◆ **REQUIREMENT**
Leaving out every line that comes before the one containing "Given: Expand the", output the rest of the records exactly, the final line included.
• • • •
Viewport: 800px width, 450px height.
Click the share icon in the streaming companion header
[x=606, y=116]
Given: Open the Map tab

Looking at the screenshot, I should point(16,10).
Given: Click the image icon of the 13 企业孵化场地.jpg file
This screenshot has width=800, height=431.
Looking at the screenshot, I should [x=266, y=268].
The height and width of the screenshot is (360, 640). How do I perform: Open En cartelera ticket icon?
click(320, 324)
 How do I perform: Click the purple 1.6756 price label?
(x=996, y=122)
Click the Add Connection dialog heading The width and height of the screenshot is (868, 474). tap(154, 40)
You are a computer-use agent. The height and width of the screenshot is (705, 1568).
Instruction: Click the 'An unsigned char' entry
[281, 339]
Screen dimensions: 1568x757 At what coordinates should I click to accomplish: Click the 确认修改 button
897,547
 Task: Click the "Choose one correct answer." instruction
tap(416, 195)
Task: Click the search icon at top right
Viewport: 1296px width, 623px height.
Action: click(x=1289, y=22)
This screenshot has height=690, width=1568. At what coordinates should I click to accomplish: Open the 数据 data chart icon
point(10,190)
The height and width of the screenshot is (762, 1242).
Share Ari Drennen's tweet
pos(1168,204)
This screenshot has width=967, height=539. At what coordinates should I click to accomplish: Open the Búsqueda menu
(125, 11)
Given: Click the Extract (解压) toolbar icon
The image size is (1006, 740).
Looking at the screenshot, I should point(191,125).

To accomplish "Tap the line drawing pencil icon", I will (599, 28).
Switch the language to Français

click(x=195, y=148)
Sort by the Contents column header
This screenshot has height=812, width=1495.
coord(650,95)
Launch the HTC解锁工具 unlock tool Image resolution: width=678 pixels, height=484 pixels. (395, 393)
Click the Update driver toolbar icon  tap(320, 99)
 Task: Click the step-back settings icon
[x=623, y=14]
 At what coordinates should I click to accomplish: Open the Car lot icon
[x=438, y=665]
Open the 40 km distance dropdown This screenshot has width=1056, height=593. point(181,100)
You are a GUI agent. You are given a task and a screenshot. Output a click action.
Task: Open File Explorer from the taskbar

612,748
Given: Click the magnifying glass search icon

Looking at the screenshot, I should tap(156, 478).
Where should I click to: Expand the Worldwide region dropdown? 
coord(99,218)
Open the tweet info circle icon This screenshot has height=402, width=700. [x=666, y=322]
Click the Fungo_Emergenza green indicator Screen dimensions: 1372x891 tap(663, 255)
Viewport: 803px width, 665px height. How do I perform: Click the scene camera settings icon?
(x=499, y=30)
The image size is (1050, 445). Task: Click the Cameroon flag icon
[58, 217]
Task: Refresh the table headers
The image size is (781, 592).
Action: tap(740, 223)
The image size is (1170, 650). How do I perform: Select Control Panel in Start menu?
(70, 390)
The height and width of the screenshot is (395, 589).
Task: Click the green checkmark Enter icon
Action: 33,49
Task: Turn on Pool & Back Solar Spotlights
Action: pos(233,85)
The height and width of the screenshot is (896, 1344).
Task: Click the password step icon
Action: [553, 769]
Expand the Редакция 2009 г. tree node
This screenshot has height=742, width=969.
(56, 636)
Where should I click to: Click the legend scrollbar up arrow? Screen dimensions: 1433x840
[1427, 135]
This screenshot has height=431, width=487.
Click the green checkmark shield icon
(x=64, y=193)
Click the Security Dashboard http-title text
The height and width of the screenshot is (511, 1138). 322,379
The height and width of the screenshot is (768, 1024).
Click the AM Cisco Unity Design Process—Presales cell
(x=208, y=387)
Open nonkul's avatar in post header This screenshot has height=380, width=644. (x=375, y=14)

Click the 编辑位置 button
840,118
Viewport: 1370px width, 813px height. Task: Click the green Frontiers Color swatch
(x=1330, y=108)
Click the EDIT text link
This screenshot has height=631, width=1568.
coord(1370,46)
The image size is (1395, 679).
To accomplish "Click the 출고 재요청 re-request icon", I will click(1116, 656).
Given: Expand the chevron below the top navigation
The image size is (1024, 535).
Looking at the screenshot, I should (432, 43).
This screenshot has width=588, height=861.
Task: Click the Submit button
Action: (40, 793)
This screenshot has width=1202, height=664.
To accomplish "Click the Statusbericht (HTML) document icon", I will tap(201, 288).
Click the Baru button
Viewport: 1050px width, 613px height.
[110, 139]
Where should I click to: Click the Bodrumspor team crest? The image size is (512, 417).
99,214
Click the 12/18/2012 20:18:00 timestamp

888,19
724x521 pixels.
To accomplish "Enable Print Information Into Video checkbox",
• • • •
◆ **SOLUTION TO THE EXERCISE**
Given: Expand the chevron below the top navigation
The image size is (1024, 535).
Looking at the screenshot, I should (432, 43).
This screenshot has width=588, height=861.
Task: Click the Submit button
Action: (40, 793)
This screenshot has width=1202, height=664.
To accomplish "Click the Statusbericht (HTML) document icon", I will tap(201, 288).
Click the Baru button
Viewport: 1050px width, 613px height.
[110, 139]
Where should I click to: Click the Bodrumspor team crest? The image size is (512, 417).
99,214
Click the 12/18/2012 20:18:00 timestamp

888,19
724x521 pixels.
To accomplish "Enable Print Information Into Video checkbox",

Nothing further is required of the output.